Sen. Ben Cardin (D., Md.), the ranking member of the Senate Foreign Relations Committee, announced his opposition to the Iran nuclear deal Friday.
Cardin penned an op-ed for the Washington Post, writing that the Joint Comprehensive Plan of Action (JCPOA) would "legitimize" Tehran’s nuclear program, leaving the door open for the country to quickly generate a nuclear weapon after 10 to 15 years of implementation.
"The JCPOA would provide this legal path to a country that remains a rogue state and has violated its international nonproliferation obligations for years," Cardin explained. "It would provide Iran with international endorsement of an industrial-scale nuclear program."

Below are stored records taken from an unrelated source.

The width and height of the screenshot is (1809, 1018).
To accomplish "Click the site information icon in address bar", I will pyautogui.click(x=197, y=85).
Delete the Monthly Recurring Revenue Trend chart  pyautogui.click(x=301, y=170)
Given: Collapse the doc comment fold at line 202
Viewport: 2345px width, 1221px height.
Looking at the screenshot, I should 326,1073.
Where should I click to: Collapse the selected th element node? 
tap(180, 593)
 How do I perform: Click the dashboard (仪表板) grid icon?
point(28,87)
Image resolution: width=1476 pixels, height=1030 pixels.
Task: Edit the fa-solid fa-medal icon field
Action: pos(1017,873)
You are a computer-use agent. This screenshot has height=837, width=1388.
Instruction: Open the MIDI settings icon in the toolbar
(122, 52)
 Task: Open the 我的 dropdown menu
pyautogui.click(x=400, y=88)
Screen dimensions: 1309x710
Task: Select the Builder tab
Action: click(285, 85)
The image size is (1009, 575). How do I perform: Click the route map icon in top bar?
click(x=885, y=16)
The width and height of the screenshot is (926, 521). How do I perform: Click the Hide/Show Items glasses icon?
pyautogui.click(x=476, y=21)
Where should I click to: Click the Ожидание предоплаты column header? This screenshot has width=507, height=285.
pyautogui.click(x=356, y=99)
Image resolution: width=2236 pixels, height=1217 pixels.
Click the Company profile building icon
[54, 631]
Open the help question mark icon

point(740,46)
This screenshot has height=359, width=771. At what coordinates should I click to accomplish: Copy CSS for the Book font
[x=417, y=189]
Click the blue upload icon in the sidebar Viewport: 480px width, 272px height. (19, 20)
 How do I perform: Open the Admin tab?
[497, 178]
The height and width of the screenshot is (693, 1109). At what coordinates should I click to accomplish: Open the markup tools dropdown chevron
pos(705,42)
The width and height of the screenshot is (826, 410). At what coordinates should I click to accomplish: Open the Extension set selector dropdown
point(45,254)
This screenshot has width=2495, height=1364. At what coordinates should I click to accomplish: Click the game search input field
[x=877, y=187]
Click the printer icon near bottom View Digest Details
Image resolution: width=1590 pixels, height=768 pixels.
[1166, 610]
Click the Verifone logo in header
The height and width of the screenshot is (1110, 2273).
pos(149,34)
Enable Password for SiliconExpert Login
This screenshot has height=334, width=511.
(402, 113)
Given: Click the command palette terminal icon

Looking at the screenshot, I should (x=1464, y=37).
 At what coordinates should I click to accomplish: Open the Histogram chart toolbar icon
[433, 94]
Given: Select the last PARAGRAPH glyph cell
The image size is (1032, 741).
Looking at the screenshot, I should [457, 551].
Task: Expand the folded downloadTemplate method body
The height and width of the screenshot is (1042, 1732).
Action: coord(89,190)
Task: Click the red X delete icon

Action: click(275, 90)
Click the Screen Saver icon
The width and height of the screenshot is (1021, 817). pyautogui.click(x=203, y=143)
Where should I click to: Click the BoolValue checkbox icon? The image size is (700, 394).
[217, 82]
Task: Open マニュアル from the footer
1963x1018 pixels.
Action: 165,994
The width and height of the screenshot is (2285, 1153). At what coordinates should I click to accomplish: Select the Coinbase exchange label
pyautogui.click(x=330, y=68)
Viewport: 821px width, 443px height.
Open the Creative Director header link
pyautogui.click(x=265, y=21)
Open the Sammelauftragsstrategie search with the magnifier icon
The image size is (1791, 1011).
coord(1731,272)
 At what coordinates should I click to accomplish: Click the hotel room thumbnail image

"Worse," the Democratic senator continued, "Iran would be economically strengthened by frighteningly quick relief from sanctions and international economic engagement. If Iran violates the agreement, building international support for new sanctions would take too long to be effective. A military response in this scenario would be more likely, although disastrous."
Cardin criticized the language of the agreement for describing its implementation as "based on mutual respect" between Iran and world powers.
"There cannot be respect for a country that actively foments regional instability, advocates for Israel’s destruction, kills the innocent and shouts ‘Death to America,’" Cardin wrote.
He stressed that each lawmaker’s decision regarding the agreement should be a "vote of conscience" rather than a "litmus test of party loyalty or political acumen."
"Discomfort with aspects of the agreement remains across the ideological spectrum," Cardin said.
The Maryland Democrat’s announcement of disapproval comes just days after his colleague Sen. Barbara Mikulski (D., Md.) became the crucial 34th vote in favor of the deal. As a result, supporters of the agreement will be able to uphold a promised veto from President Obama of a congressional resolution to reject the deal that Republicans are aiming to pass later this month.
Cardin joins other prominent Senate Democrats in ultimately rejecting the deal. Both Sens. Chuck Schumer (D., N.Y.) and Bob Menendez (D., N.J.) have come out against the nuclear deal brokered in July, provoking frowns from the Obama administration.
While the president has held onto enough support in the Senate to force the success of the nuclear agreement, it remains unpopular among the American public. An increasing majority of Americans want Congress to reject the deal, according to recent polling.